• _Texto para analizar_:
Sin ir más lejos, no hace ni dos semanas vivió el que considera el día más negro de toda la pandemia. “Tuvimos que despedir a un paciente con el que había estado cada día durante un mes”, lamenta.

Los ingresados en UCI no siempre están conscientes, pero él, de poco menos de 70 años, sí. Se contaban de todo, ponían música, enchufaban la tele para estar al día del mundo exterior… “Hasta conocía a su familia, porque hacían videoconferencias a menudo”, explica. A diferencia de las plantas de hospitalización, en una UCI cada enfermera tiene dos pacientes a su cargo. “Puedes estar tranquilamente tres o cuatro horas con cada uno”, aclara esta veterana enfermera.

Por suerte, por esas fechas ya se permitía a un familiar entrar a la UCI para la despedida. No fue así en los hospitales españoles durante las primeras semanas de la epidemia, para evitar contagios y por falta de EPI, lo que obligó a los sanitarios, a menudo las enfermeras, a estar al lado de los pacientes al final de su vida. “Esto ha sido durísimo, para los familiares y para los profesionales. Es una tristeza absoluta. E indignación”, relata el jefe de cuidados intensivos Masclans.

La nueva normalidad, ¿sin salas de espera?

Para la UCI, la nueva normalidad se parece sobre todo a una tregua, pero más allá de los cuidados intensivos todo el Hospital del Mar se está adaptando a una situación que no será la anterior a la epidemia. Muchas cosas han vuelto a su sitio, cada especialidad a su planta, y el amplio vestíbulo que se abre directamente al mar vuelve a ser un lugar de paso y de charla para sanitarios, pacientes y familiares.

• _Material proporcionado_:
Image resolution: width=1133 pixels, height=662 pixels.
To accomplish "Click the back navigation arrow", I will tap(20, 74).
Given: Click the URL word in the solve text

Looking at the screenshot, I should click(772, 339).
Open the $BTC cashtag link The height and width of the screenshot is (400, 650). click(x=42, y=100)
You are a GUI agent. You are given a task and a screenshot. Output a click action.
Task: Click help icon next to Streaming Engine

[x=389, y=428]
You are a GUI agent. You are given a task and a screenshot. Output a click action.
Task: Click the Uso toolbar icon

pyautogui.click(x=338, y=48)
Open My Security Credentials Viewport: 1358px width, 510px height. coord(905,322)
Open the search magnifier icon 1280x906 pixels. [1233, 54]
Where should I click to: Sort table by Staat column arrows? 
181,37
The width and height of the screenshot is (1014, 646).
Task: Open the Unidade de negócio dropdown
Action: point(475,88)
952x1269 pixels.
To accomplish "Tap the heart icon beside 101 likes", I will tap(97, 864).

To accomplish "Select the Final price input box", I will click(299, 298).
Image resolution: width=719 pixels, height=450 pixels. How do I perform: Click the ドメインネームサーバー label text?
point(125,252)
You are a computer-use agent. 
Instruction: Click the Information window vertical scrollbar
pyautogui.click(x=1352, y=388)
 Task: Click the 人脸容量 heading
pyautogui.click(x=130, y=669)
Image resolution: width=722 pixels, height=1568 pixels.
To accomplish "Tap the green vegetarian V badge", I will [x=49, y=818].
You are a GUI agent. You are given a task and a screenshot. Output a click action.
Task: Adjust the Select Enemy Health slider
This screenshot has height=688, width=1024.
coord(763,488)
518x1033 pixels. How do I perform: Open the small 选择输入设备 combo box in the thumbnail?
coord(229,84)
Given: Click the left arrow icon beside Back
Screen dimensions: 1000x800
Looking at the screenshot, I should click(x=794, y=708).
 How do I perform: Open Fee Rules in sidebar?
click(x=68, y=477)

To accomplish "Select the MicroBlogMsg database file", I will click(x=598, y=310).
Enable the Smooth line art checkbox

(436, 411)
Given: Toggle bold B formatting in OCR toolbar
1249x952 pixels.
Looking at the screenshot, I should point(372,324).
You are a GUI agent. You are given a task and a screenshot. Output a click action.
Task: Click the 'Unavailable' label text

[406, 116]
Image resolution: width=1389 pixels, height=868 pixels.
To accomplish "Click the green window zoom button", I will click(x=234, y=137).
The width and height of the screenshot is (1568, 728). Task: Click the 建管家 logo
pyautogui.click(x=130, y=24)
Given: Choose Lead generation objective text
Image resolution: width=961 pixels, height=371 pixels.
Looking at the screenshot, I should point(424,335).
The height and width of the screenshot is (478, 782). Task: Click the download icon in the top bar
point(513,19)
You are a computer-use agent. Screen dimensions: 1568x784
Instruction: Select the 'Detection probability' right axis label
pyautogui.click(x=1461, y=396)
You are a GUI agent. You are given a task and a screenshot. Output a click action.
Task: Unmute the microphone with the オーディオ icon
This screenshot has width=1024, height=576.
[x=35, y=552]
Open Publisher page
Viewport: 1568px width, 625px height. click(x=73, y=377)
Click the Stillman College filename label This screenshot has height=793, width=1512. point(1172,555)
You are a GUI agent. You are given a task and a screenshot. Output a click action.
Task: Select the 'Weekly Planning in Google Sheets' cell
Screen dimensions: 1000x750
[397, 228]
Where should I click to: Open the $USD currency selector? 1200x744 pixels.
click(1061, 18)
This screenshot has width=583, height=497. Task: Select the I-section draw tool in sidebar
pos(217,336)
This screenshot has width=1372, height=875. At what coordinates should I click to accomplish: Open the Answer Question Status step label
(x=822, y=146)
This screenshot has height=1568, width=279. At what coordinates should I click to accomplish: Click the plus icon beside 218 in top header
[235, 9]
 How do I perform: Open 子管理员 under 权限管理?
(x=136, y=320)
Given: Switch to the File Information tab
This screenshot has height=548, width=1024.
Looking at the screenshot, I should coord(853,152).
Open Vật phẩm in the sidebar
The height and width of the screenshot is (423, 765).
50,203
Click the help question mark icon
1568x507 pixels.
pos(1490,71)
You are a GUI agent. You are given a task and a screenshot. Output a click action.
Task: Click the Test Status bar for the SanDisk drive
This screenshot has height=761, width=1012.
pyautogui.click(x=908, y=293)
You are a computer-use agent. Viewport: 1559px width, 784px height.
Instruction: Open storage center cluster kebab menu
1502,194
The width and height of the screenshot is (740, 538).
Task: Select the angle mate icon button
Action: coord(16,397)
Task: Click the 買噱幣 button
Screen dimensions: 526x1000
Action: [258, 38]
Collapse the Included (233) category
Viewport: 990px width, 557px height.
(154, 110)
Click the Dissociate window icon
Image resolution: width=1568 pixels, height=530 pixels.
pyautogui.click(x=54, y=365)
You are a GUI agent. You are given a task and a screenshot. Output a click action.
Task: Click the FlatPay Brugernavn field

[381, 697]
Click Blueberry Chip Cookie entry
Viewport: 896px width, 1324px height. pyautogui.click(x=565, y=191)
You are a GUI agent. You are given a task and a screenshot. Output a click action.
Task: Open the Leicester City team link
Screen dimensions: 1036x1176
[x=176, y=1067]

• _Partes del ejercicio_:
A: Copie del texto sobre la UCI del Hospital del Mar todo lo que va desde "Sin ir más lejos, no" hasta "esta veterana enfermera.".
B: De acuerdo con el texto sobre la UCI del Hospital del Mar, ¿por qué en las primeras semanas de la epidemia los sanitarios tuvieron que acompañar a los pacientes al final de su vida? Responda en una a tres oraciones.
C: Prosiga el texto sobre la UCI del Hospital del Mar a partir de su última oración.

• _Sus respuestas escritas_:
A:
Sin ir más lejos, no hace ni dos semanas vivió el que considera el día más negro de toda la pandemia. “Tuvimos que despedir a un paciente con el que había estado cada día durante un mes”, lamenta.

Los ingresados en UCI no siempre están conscientes, pero él, de poco menos de 70 años, sí. Se contaban de todo, ponían música, enchufaban la tele para estar al día del mundo exterior… “Hasta conocía a su familia, porque hacían videoconferencias a menudo”, explica. A diferencia de las plantas de hospitalización, en una UCI cada enfermera tiene dos pacientes a su cargo. “Puedes estar tranquilamente tres o cuatro horas con cada uno”, aclara esta veterana enfermera.

B: En los hospitales españoles no se permitía entonces que un familiar entrara a la UCI para la despedida, con el fin de evitar contagios y por la falta de EPI. Por ello, los sanitarios, a menudo las enfermeras, debían estar al lado de esos pacientes.

C:
De puertas adentro, sin embargo, los profesionales trabajan sobre todo en planes de contingencia que permitan recuperar la capacidad asistencial en tiempo récord, por un lado, y en avanzar hacia un modelo de menos visitas presenciales, del otro. Esto último lo han ensayado a lo grande durante la epidemia, con un aumento del 500% de las teleconsultas en pediatría, neurología, psiquiatría, nefrología, hematología y otras tantas especialidades. Principalmente para controles y seguimientos sin necesidad de exploración.

Un ejemplo de ello es la actividad de Oncología, dirigida por el doctor Joan Albanell. Su equipo se vio reducido de 25 personas a apenas cinco durante unos días en los que tuvieron que multiplicarse para mantener la supervisión por teléfono de todos sus pacientes, que además son especialmente vulnerables. La actividad presencial cayó un 80%, pero ahora no quieren recuperarla toda. Solo hasta un 65%. “Nos hemos dado cuenta de que podemos evitar a menudo el desplazamiento de pacientes sin que se pierda la calidad de la atención oncológica”, defiende Albanell.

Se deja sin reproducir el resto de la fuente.